Tentu saja, tawasul di kalangan Sunni juga pernah dilaporkan. Misalnya, Samani, sejarawan, ahli hadis dan ahli hukum mazhab Syafi'i abad ke-6 H, biasa mengunjungi makam Imam Kazhim as dan bertawasul kepadanya. [12] Abu Ali Khallal, salah satu ulama Sunni lainnya, mengatakan bahwa setiap kali ada masalah bagiku, Dulu aku akan berziarah ke makam Musa bin Ja'far as dan aku akan memohon padanya dan masalahku akan terselesaikan. [13] Dikutip juga dari Muhammad bin Idris Syafi'i, salah satu empat Imam fikih Sunni, bahwa beliau menggambarkan makam Musa bin Ja'far sebagai “obat penyembuh”.

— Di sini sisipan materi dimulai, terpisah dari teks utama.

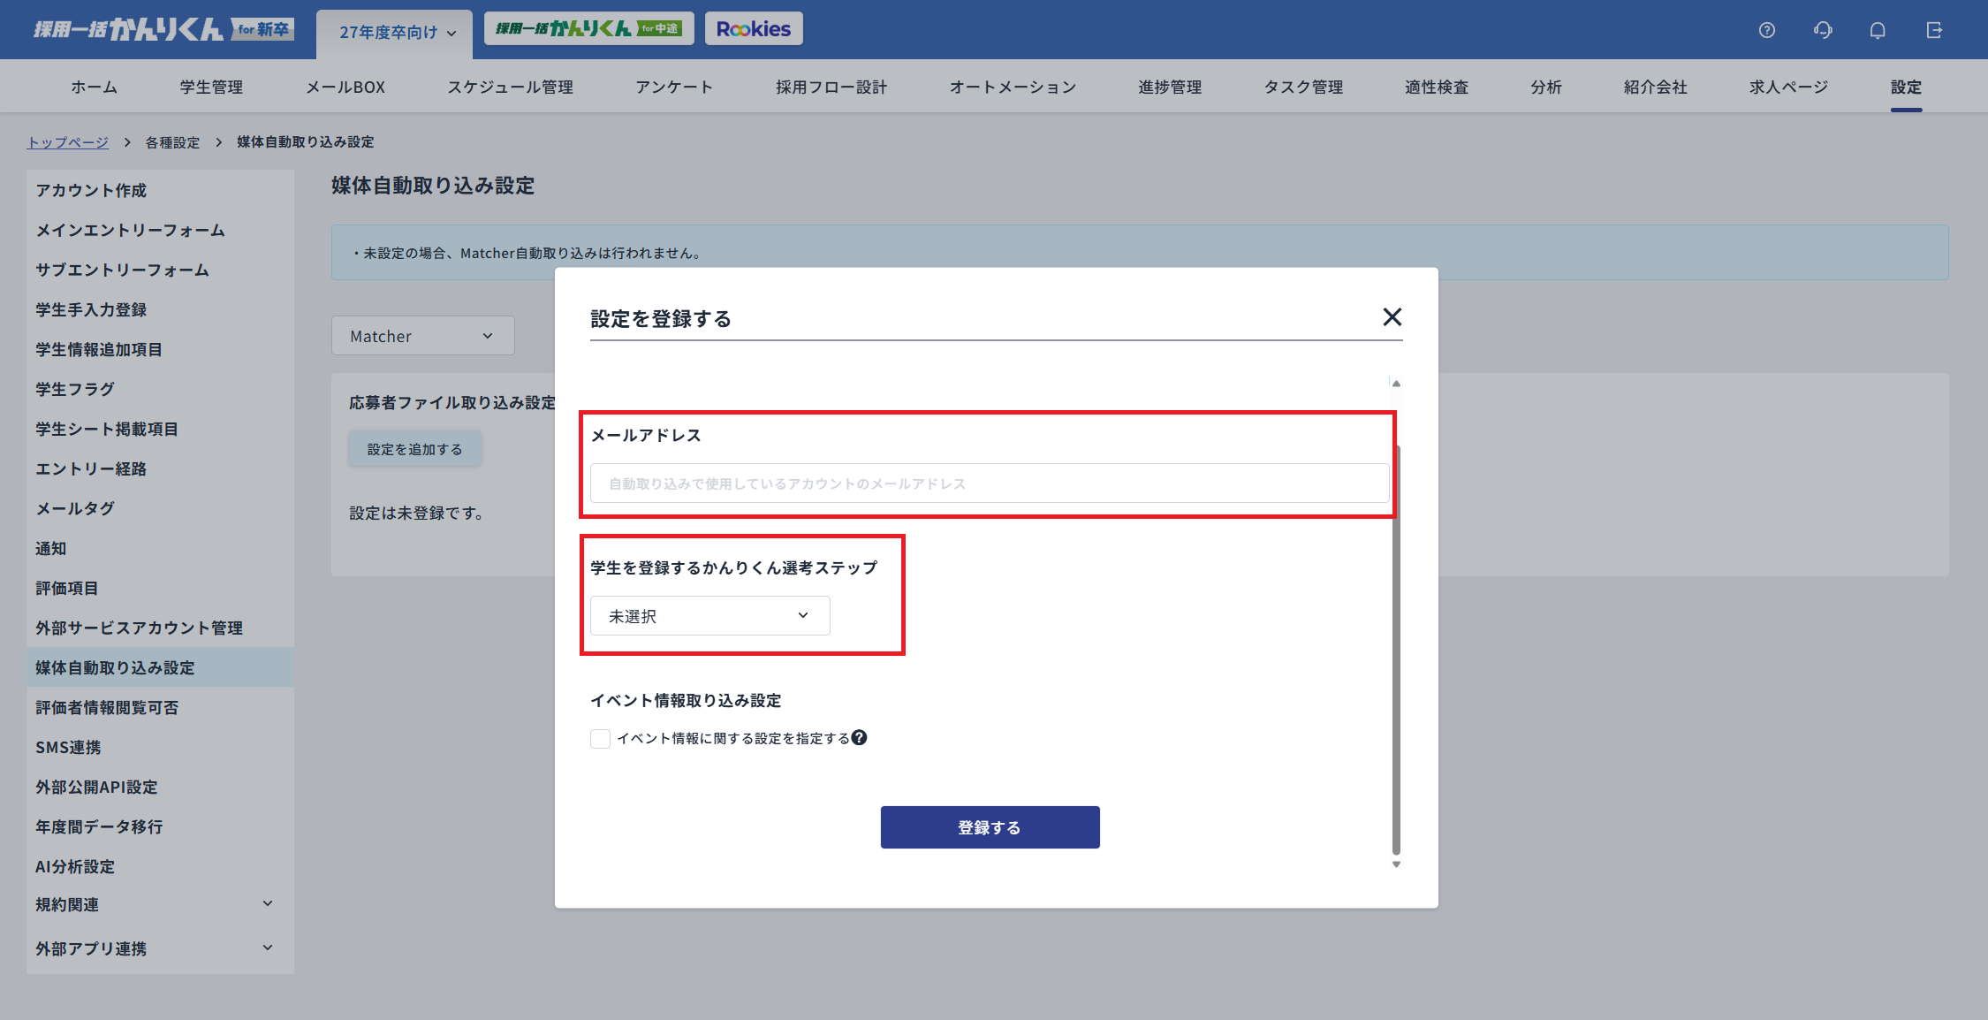Image resolution: width=1988 pixels, height=1020 pixels.
Task: Open the 27年度卒向け year dropdown
Action: tap(393, 32)
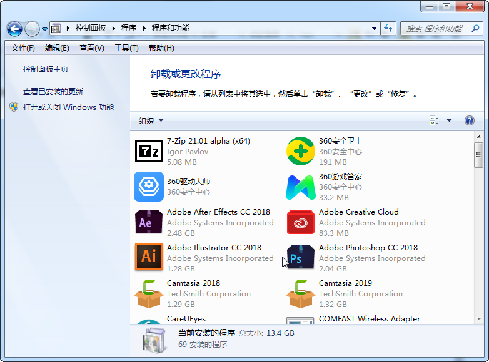Click the 360安全卫士 program icon

[x=300, y=152]
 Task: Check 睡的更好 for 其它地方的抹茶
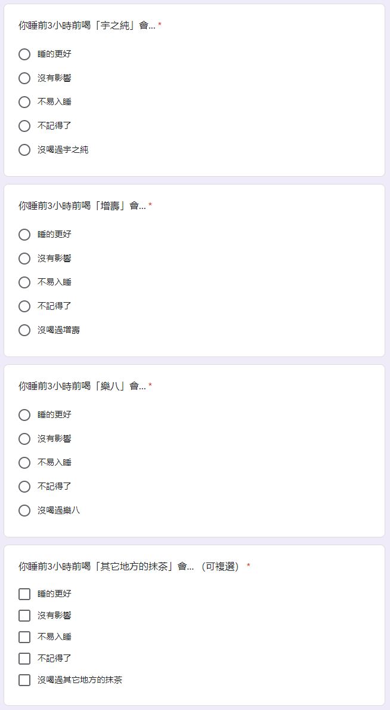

Makna dan Dalil Legalitas Tawasul

Tawasul bermakna melakukan pekerjaan untuk mendekatkan diri kepada sesuatu atau seseorang. [1] Menurut istilah, kalimat ini berarti menjadikan pekerjaan-pekerjaan baik, orang-orang saleh dan orang-orang yang dekat dengan Allah swt sebagai perantara demi tercapainya keinginan dan terjawabnya doa. Dalam praktik tawasul, ketika orang berdoa dan beristigatsah, ia panjatkan kepada Allah swt sesuatu yang menjadi perantara diterimanya taubat dan doanya serta terpenuhi keinginannya. Orang atau objek tempat tawasul adalah setiap orang atau sesuatu yang terhormat di sisi Allah swt; seperti sifat dan nama-nama Allah swt atau Nabi Muhammad saw dan doanya atau para Auliya besar dan Malaikat. Keinginan yang diminta bisa perkara agama dan spiritual atau perkara duniawi dan material.

Wasilah atau perantara adalah sesuatu yang mana manusia melalui itu menjadi dekat dengan sesuatu yang lain. [2]

Menurut riwayat Syiah, wasilah atau perantara memiliki makna luas meliputi kewajiban, sunah syar'i,[3] doa-doa orang shaleh, orang-orang beriman, atau para auliya Allah swt. [perlu sumber].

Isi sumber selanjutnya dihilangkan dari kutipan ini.